Is comedy too safe?
Comedy used to crackle with a rebellious, punk-like spirit. Bill Hicks, Alexei Sayle, Rik Mayall, French and Saunders – these are all names that could really excite an audience. They had a carefree attitude and took pleasure in the anarchic, the absurd and the ridiculous. They didn’t care if they offended and revelled in people’s discomfort. What became known as ‘alternative’ comedy replaced the tired jokes of a previous generation.Nowadays, it seems that comedians have lost their edge. With precious few exceptions, comedians all seem to make similar jokes, from the same perspective against the same targets. We hear plenty of jokes about Boris Johnson and Donald Trump, on Mock the Week and The News Quiz, but where are the jokes about the haughty Michel Barnier or privileged #MeToo actresses? Why does comedy appear homogenised, predictable and, worst of all, safe?

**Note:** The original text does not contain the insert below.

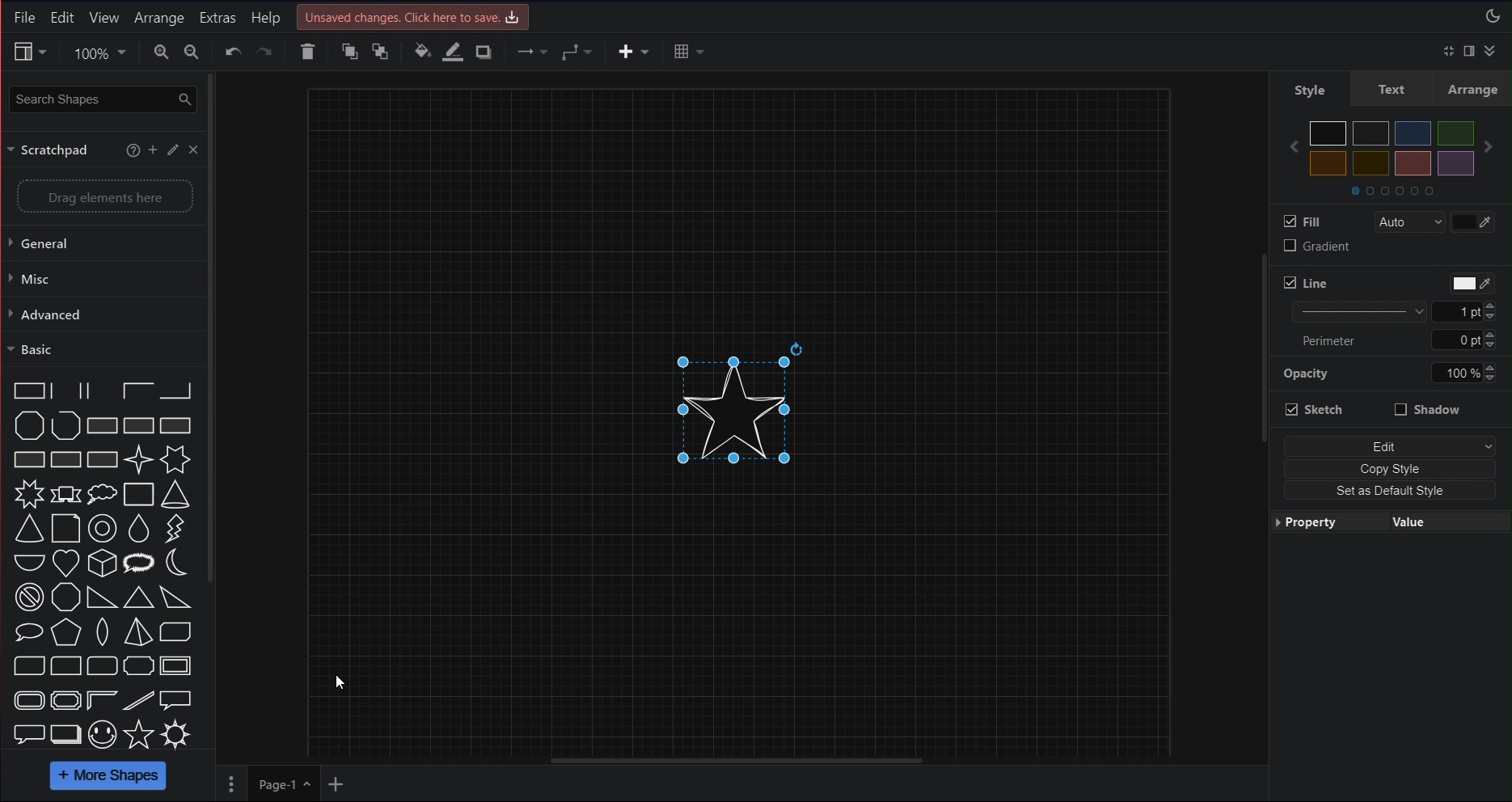 This screenshot has height=802, width=1512. Describe the element at coordinates (1389, 373) in the screenshot. I see `Opacity Adjuster` at that location.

Comedians who make jokes that offend someone face a chorus of disapproval and, in the worst cases, criminal prosecution. Are comedians thinking twice about risking a provocative gag about a controversial subject?
Banter between work colleagues once made a boring job more bearable. Does the risk of inadvertently upsetting a colleague now mean that we have lost the ability to risk jokes at work? Does our fear of being misunderstood mean that we have stopped laughing?
The Englishman, Irishman and Scotsman no longer walk into the bar because stereotypes are taboo. Has comedy lost its role as a potential safety valve between different ‘communities’ within society? Has good humour become bad faith?
How can Comedy Unleashed, the London comedy club set up to encourage a new rebellious spirit and embolden free-thinkers, nurture a new revolution in comedy? Are there any topics so taboo we should refrain from laughing, or should the only taboo be those jokes that just aren’t funny?